Provided passage:
Constructor for JSONEncoder, with sensible defaults.

If skipkeys is false, then it is a TypeError to attempt encoding of keys that are not str, int, float or None. If skipkeys is True, such items are simply skipped.

If ensure_ascii is true, the output is guaranteed to be str objects with all incoming non-ASCII characters escaped. If ensure_ascii is false, the output can contain non-ASCII characters.

If check_circular is true, then lists, dicts, and custom encoded objects will be checked for circular references during encoding to prevent an infinite recursion (which would cause an OverflowError). Otherwise, no such check takes place.

If allow_nan is true, then NaN, Infinity, and -Infinity will be encoded as such. This behavior is not JSON specification compliant, but is consistent with most JavaScript based encoders and decoders. Otherwise, it will be a ValueError to encode such floats.

If sort_keys is true, then the output of dictionaries will be sorted by key; this is useful for regression tests to ensure that JSON serializations can be compared on a day-to-day basis.

If indent is a non-negative integer, then JSON array elements and object members will be pretty-printed with that indent level. An indent level of 0 will only insert newlines. None is the most compact representation.

If specified, separators should be an (item_separator, key_separator) tuple. The default is (’, ‘, ‘: ‘) if indent is None and (‘,’, ‘: ‘) otherwise. To get the most compact JSON representation, you should specify (‘,’, ‘:’) to eliminate whitespace.

If specified, default is a function that gets called for objects that can’t otherwise be serialized. It should return a JSON encodable version of the object or raise a TypeError.

default(dist: Distribution) → Dict[str, Any]

Implement this method in a subclass such that it returns a serializable object for o, or calls the base implementation (to raise a TypeError).

For example, to support arbitrary iterators, you could implement default like this:

def default(self, o):
    try:
        iterable = iter(o)
    except TypeError:
        pass
    else:
        return list(iterable)
    # Let the base class default method raise the TypeError
    return JSONEncoder.default(self, o)

static from_json(json_object: Dict[Any, Any])

class ads.hpo.distributions.IntLogUniformDistribution(low: float, high: float, step: float = 1)

Bases: Distribution

A uniform distribution on integers in the log domain.

Parameters

low – Lower endpoint of the range of the distribution. low is included in the range.
high – Upper endpoint of the range of the distribution. high is included in the range.

Challenge 1: According to the API documentation above, which separators tuple should be specified to get the most compact JSON representation?
Challenge 2: Pick up the API documentation above where it stops and continue it.

Provided data:

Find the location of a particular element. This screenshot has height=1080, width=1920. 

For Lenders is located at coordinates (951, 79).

Task result 1: (',', ':')

Task result 2:
step – A step for spacing between values.

class ads.hpo.distributions.IntUniformDistribution(low: float, high: float, step: float = 1)

Bases: Distribution

A uniform distribution on integers.

Note

If the range \([\mathsf{low}, \mathsf{high}]\) is not divisible by \(\mathsf{step}\), \(\mathsf{high}\) will be replaced with the maximum of \(k \times \mathsf{step} + \mathsf{low} \lt \mathsf{high}\), where \(k\) is an integer.

Parameters

low – Lower endpoint of the range of the distribution. low is included in the range.
high – Upper endpoint of the range of the distribution. high is included in the range.
step – A step for spacing between values.

class ads.hpo.distributions.LogUniformDistribution(low: float, high: float)

Bases: Distribution

A uniform distribution in the log domain.

Parameters

low – Lower endpoint of the range of the distribution. low is included in the range.
high – Upper endpoint of the range of the distribution. high is excluded from the range.

class ads.hpo.distributions.UniformDistribution(low: float, high: float)

Bases: Distribution

A uniform distribution in the linear domain.

Parameters

low – Lower endpoint of the range of the distribution. low is included in the range.
high – Upper endpoint of the range of the distribution. high is excluded from the range.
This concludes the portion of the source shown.